Pixel coordinate grounding data:
──────────────────────────────

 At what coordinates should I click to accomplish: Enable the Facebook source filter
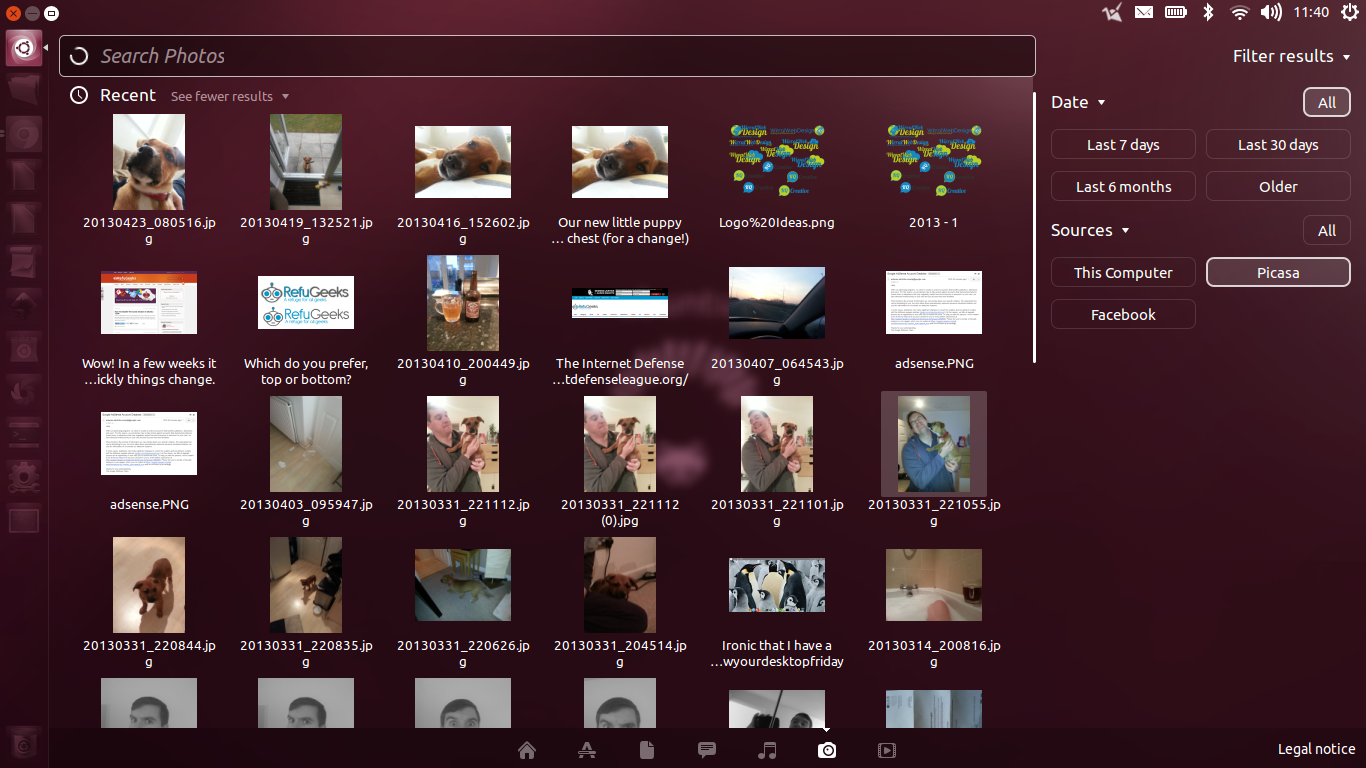pos(1123,315)
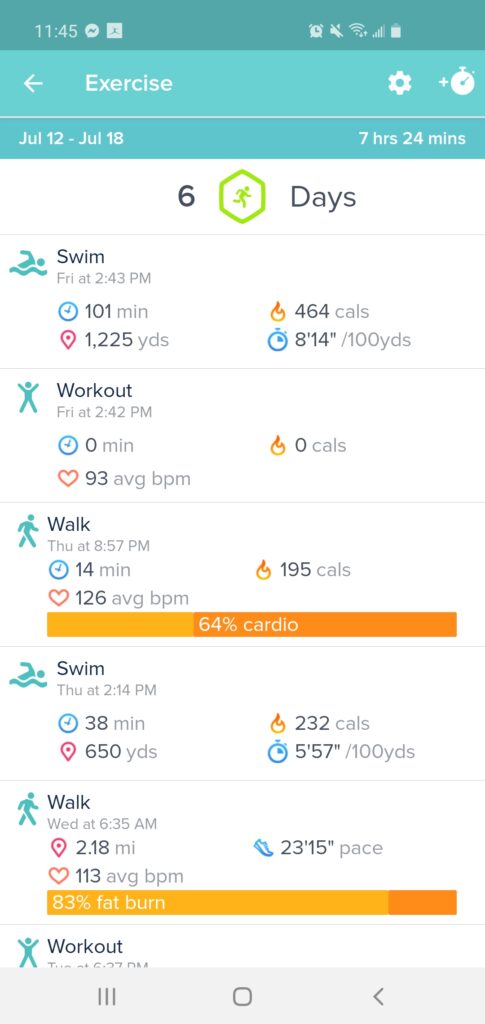Open Thursday Swim 650 yds entry
The width and height of the screenshot is (485, 1024).
coord(242,714)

──────────────────────────────

What to do:
Repeat each line of the records exactly. Do not include the pictures.

Response area:
 At what coordinates should I click to accomplish: Enable the Facebook source filter
pos(1123,315)
Open Thursday Swim 650 yds entry
The width and height of the screenshot is (485, 1024).
coord(242,714)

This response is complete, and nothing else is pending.